By the “intersection,” Mrs. Shadowalker is of course referring to the hallway where the main stairs meet with the literature and science wings. Because of the vast amount of foot traffic that takes place there, the students (and some staff) nicknamed it the intersection so as to not confuse it with the other stairs or lobbies. Norae’s opinion is one shared by many students and staff, such as Silver Discord, another volunteer Enchanter who frequently aids Borbonia Lewis, the committee chairperson for the Enchanter student council.

“When you attend a school as prestigious as AOA, there’s a level of independence that’s expected from you,” Silver pointed out. “I’m an alum–I remember what it was like. You guys are expected to act like adults even though you’re still technically children. You even have three different student councils, one for each classification, who are all expected to work together to make a case to the school board regarding issues such as these. So to have someone like myself, a volunteer, come in and assist you when you’re expected to be independent can be disheartening.”

“I love Silver! I get along great with them,” Borbonia said. “I actually don’t need their assistance everyday–some days I feel fine, but other days my ALS makes the stairs feel like I’m climbing Mount Everest. The faculty always suggests that I just stay home and have my parents request my school assignments from my professors, but why? I have to miss out on school occasionally when I’m stuck at a hospital overnight, but when the worst is stiff legs and slurring my words, why should I have to miss out on my high school experience? Let me bring my wheelchair. Let me see my friends and take part in committee meetings. Let me travel between floors without a helper.”

The bottom line:

Yes, the stairs can be a healthy alternative to an elevator, but that isn’t the case for everyone. Some students need elevators in order to attend classes on different floors without the help of a volunteer to levitate them or hoist them up and down stairs. We are a diverse, inclusive community of students and faculty, and we require diverse and inclusive options for travel.
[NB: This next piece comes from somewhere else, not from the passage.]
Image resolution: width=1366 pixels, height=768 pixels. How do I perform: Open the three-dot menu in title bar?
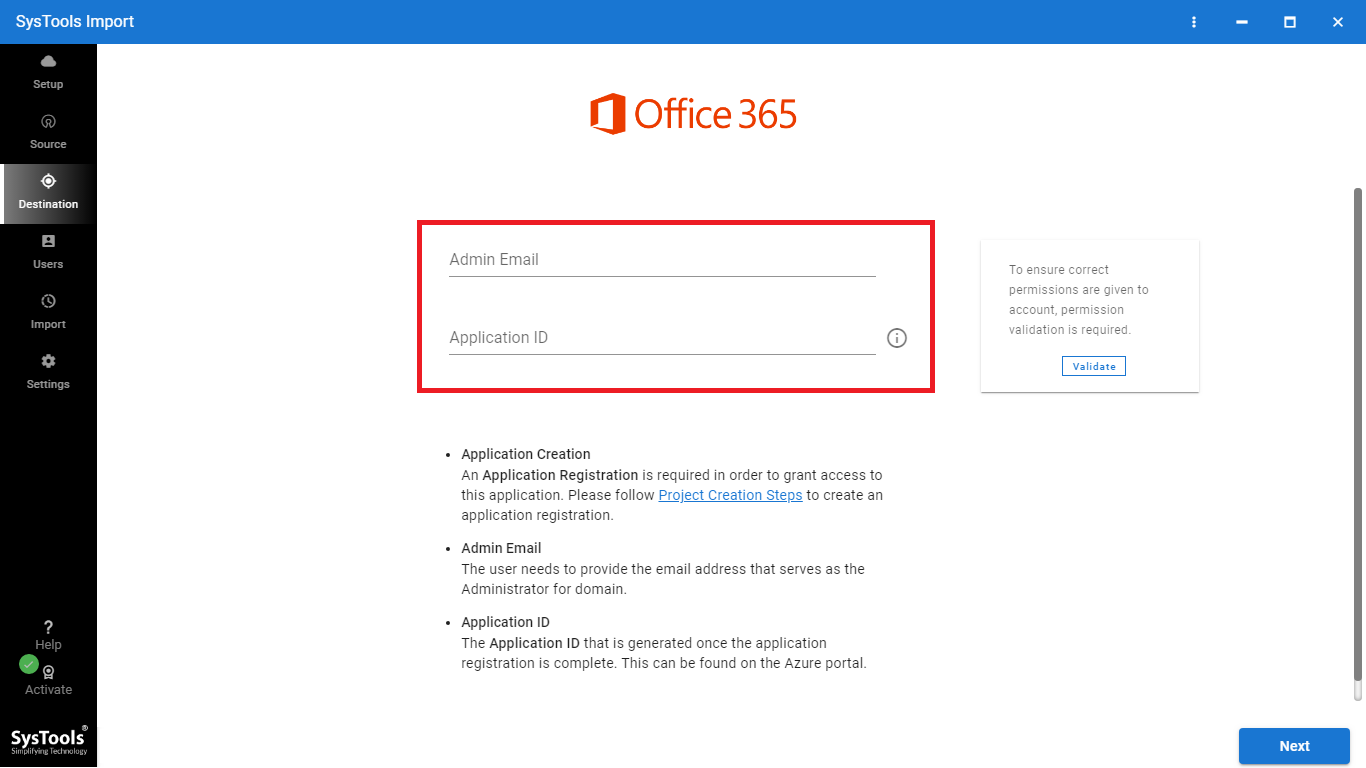[x=1194, y=22]
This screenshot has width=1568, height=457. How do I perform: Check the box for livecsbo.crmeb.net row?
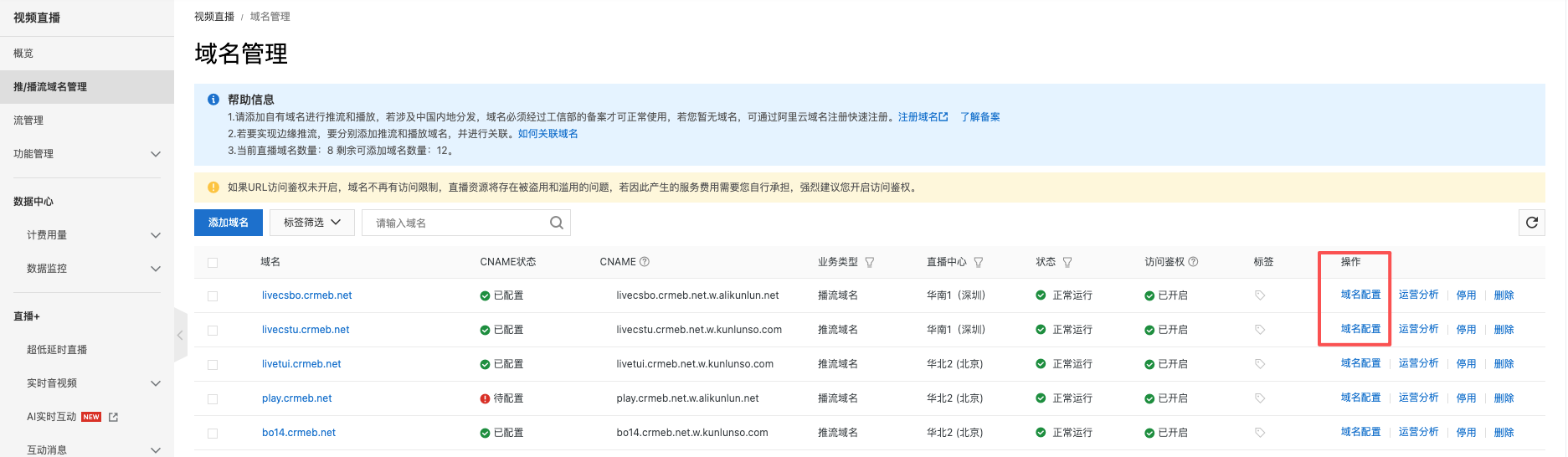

So go ahead and take the stairs–just stop expecting everyone else to take them with you, and don’t call them out on their “laziness.” You never know what someone is going through.

Stay healthy, Citizens!

Melusine Jordan

Managing Editor/Sports Desk
& Health Enthusiast

The information contained in this article is for educational and informational purposes only and is not intended as health or medical advice. Always consult a healer or other qualified health provider regarding any questions you may have about a medical condition or health objectives.